Les courbes ci-dessus sont éclairantes. La première reflète la soudaine hausse des mentions de Pfizer sur Twitter entre le 8 et le 16 novembre, preuve que l’annonce du vaccin n’a pas laissé indifférente la twittosphère. La seconde mesure la tonalité des messages émis, le vert signalant une opinion positive, le marron relevant au contraire une mention négative. Un simple coup d’œil permet de mesurer une tonalité générale fortement négative à l’annonce d’une nouvelle qui devrait pourtant susciter joie et soulagement. A une première réaction positive visible le 10 novembre, succède en effet une avalanche de tweets critiques, de la simple mise en garde au message conspirationniste le plus extrême. Or les « infox » colportées en ligne par les figures les plus virulentes de la mouvance « antivax » ne sont pas sans conséquence sur le sentiment général de la population. Si 15% des Français se présentent comme résolument hostiles aux vaccins, le match se joue sur la masse des indécis, qui semble de moins en moins imperméable au discours antivax. Les algorithmes des plateformes qui sélectionnent les forums proposés à l’internaute ne peut qu’amplifier la tendance : une interrogation sur un vaccin suffit à le conduire vers des sphères exclusivement anti-vaccins où la parole critique n’existe plus. Ce fonctionnement en silos étanches de communautés de pensée soude leurs membres dans des comportements complotistes et radicalise les opinions. Nos compatriotes finissent alors par redouter plus fortement un vaccin défendu par les autorités sanitaires que la probabilité d’une infection par la Covid-19.

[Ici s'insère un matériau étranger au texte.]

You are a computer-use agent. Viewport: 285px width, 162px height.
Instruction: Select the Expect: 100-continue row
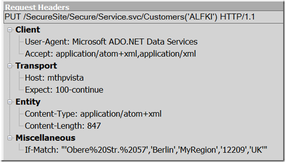64,90
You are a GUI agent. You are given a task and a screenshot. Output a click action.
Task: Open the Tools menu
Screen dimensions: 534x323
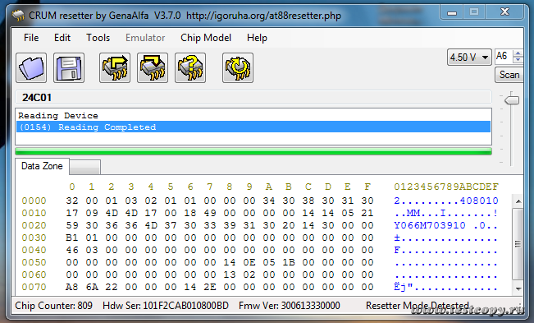pyautogui.click(x=98, y=38)
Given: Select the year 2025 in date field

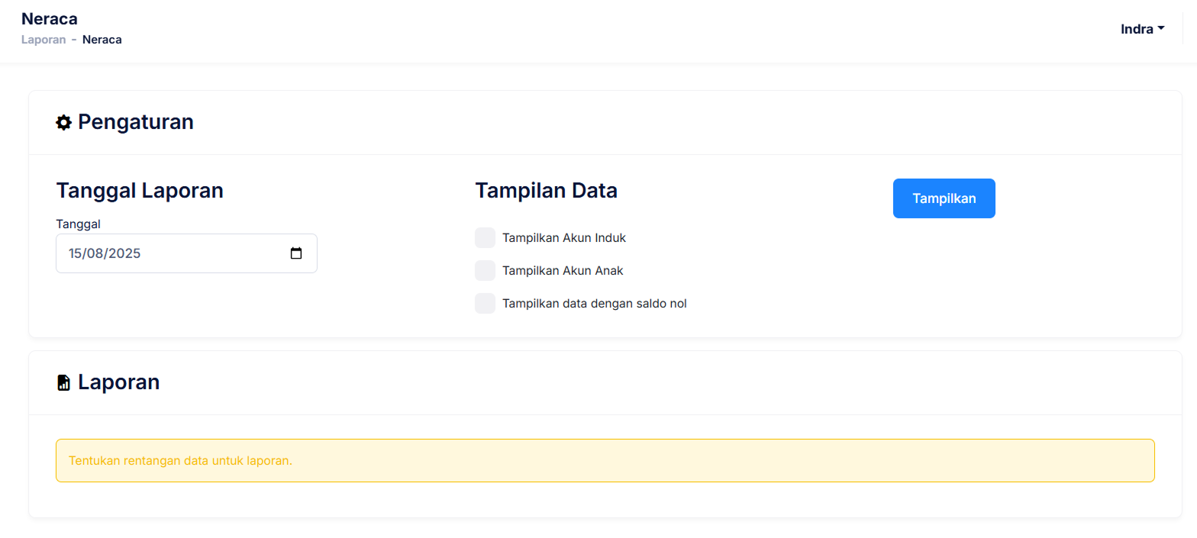Looking at the screenshot, I should coord(125,253).
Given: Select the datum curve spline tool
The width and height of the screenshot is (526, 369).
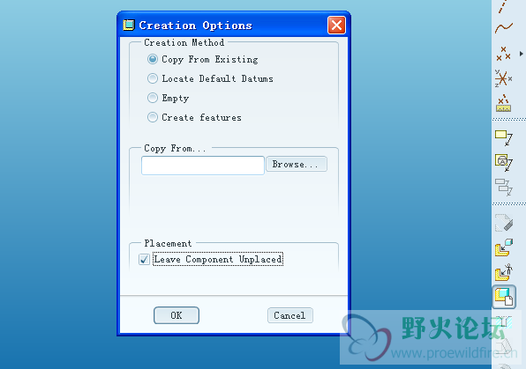Looking at the screenshot, I should tap(504, 28).
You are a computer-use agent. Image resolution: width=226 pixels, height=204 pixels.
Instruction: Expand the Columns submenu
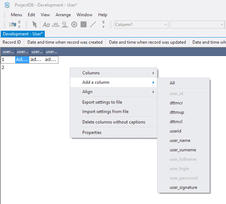click(113, 73)
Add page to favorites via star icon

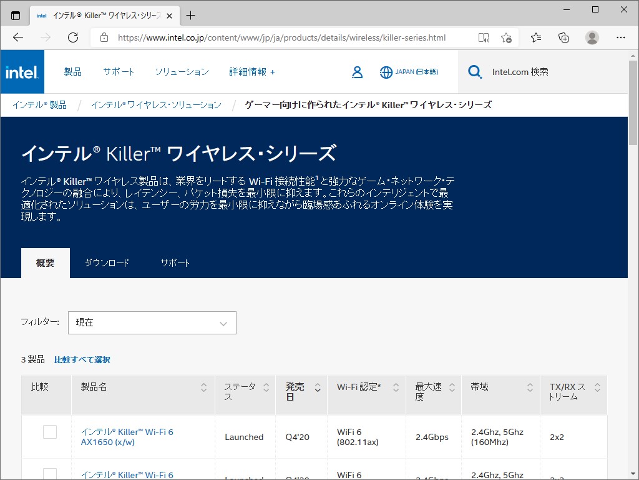[x=507, y=38]
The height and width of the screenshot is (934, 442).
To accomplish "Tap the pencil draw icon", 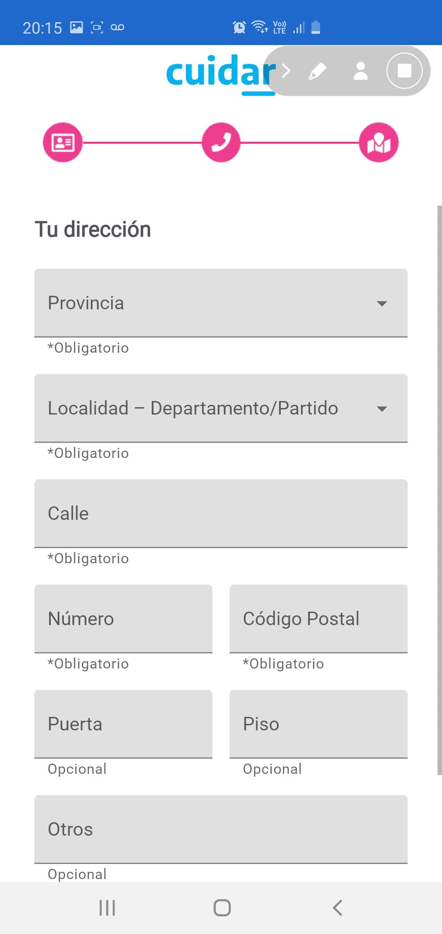I will tap(318, 71).
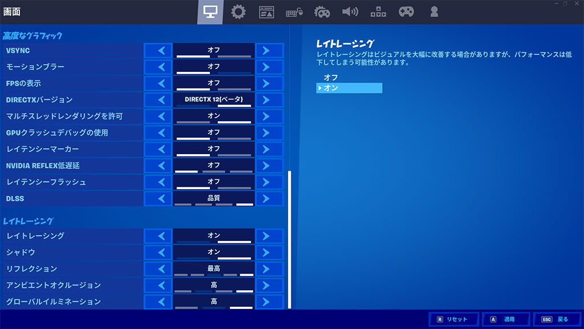Click the settings list vertical scrollbar
The height and width of the screenshot is (329, 584).
tap(290, 240)
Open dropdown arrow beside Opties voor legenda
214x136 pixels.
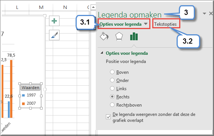(x=146, y=24)
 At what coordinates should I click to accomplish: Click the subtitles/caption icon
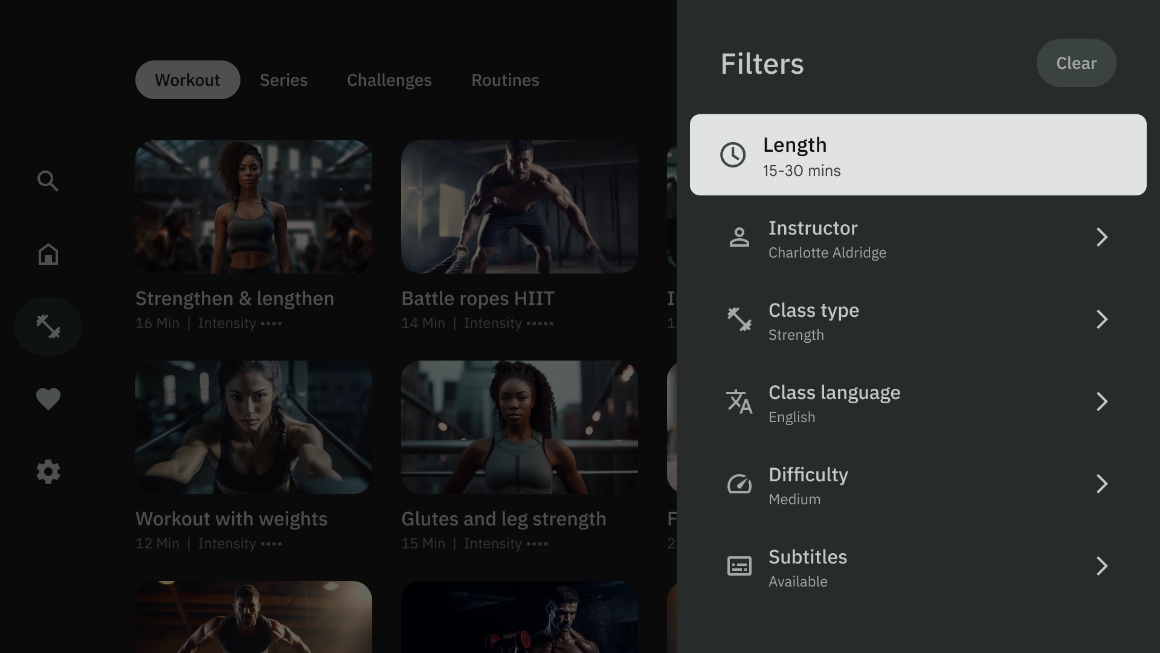click(740, 566)
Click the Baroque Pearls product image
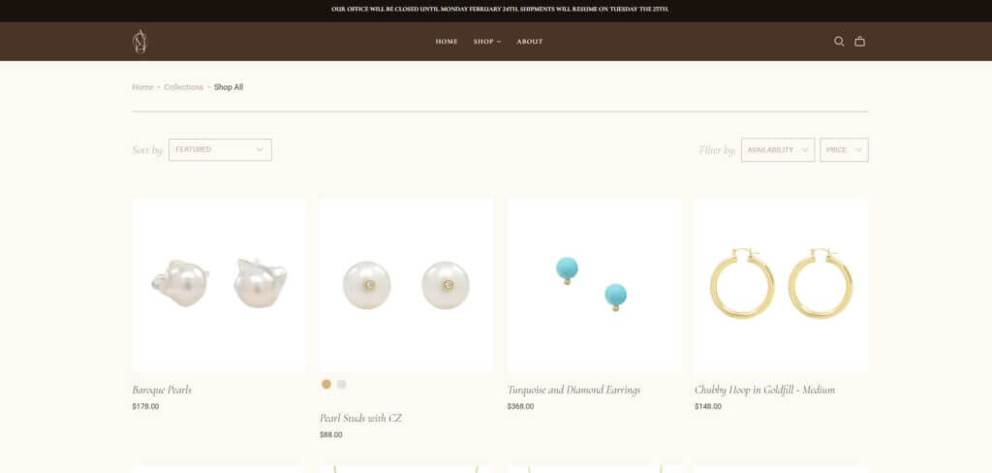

Développer et diffuser un contre-discours

Comment dès lors lutter contre ce phénomène ? Il y a d’abord le travail de modération des plateformes qui peut limiter les excès. Facebook interdit les publicités anti-vaccins, et les discours les plus virulents peuvent être assortis de mises en garde. La parole des scientifiques et associations travaillant dans le domaine médical garde aussi toute son importance. Un message de vérité et de transparence, à condition d’assurer sa diffusion sur les réseaux sociaux, conserve un réel impact. Le factchecking, s’il s’avère insuffisant, reste indispensable. Mais il faudra aller plus loin. Car pour les internautes enfermés dans leur communauté, la parole des experts suscite un rejet immédiat et vient même nourrir leurs thèses complotistes. Le rationnel n’a plus d’efficacité sur cette population-là. Comme pour les phénomènes de radicalisation religieuse, il faut inventer et diffuser un contre-discours. Celui-ci ne pourra être efficace que s’il repose au préalable sur une analyse fine des discours anti-vaccins, dans toutes leurs variantes. Il faut dès lors trouver la rhétorique qui fonctionnera sur les mêmes ressorts pour en démonter les arguments. Le « debunkage », en d’autres termes la déconstruction des contre-vérités, constitue une étape indispensable pour retrouver un débat rationnel et apaisé. Enfin une telle mission réclame une expertise technique qu’il ne faut pas sous-estimer : il s’agit de savoir utiliser les réseaux sociaux pour assurer la diffusion la plus large du message, y compris au sein des communautés les plus réfractaires à les recevoir. Ce discours doit être diffusé sur les principales plateformes, non seulement Twitter ou Linkedin, mais aussi Facebook, Instagram, Tik Tok ou encore Snapchat. Il faut également s’appuyer sur les sites consultés par un public jeune, à l’exemple de melty. Et trouver les relais influents par rapport au public qu’on souhaite impacter. Bref une stratégie d’influence sophistiquée doit donc être déployée. Elle vise à ouvrir les yeux des victimes du discours complotiste et servira la cause de la santé publique.